The family also owns 20-25 kgs of archaic silvery jewellery as well; It includes designs, which have faded from public memory.
“We have hired a building which has been converted into a family museum and all these things are stored there professionally,” Abrol said. “We are four brothers and we contribute and manage the recurring costs of the museums and over the years we have evolved the systems to ensure the artefacts are not getting impacted by the weather conditions especially during the rainy season.” The building has been named Shashvat Art Gallery (Museum & Manuscript Library).
“I am amazed that my grandfather had the foresight of owning this collection,” Abrol said. “He was an illiterate and then how my father Lal Mast Ram, who had barely read up to eighth class, continued preserving all this.” Suresh is a professional jeweller like his three brothers but has studied a stream, of medical science and well being.

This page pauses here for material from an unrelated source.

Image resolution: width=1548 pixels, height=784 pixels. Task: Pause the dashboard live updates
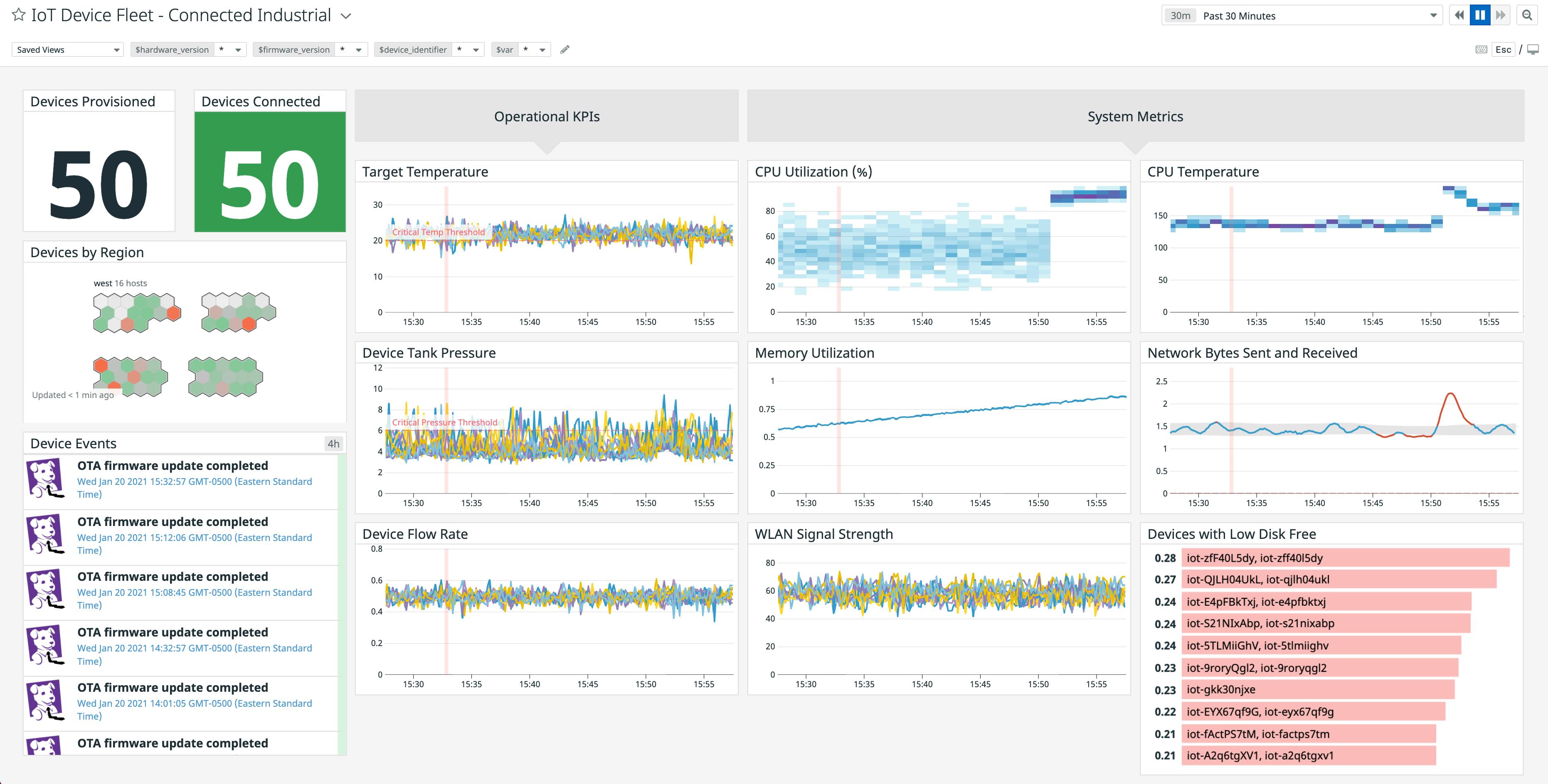point(1479,15)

Interestingly, Rekhi Ram died in 2008 at the age of 102. “He never got into a car because he believed the car will meet an accident and he will die,” Suresh said. “Unlike Rekhi Ram, his son and my father died in 2010 at the age of 64.”
The significance of the exhibition, Salem Beg said is that there was somebody in the durbar who was interested in collecting Kashmir art and obviously there was somebody in the system who was encouraging him. “This explains why culture is not one-dimensional. Even if the Maharajas did it for their own collections, they eventually collected these rare things for us too. And that is exactly the story of Research Library that was initiated for Sanskrit but ended up one of the best collections of the Persian art and literature.”
Beg said in this collection, the two specimens of the Quran are “extremely rare” for us. He has no idea about its origins. For vellum calligraphy, Beg said these must-have Isfahan origins. For the chronology of the prophets scroll, Beg said these are essentially Iranian based, either originals or copies.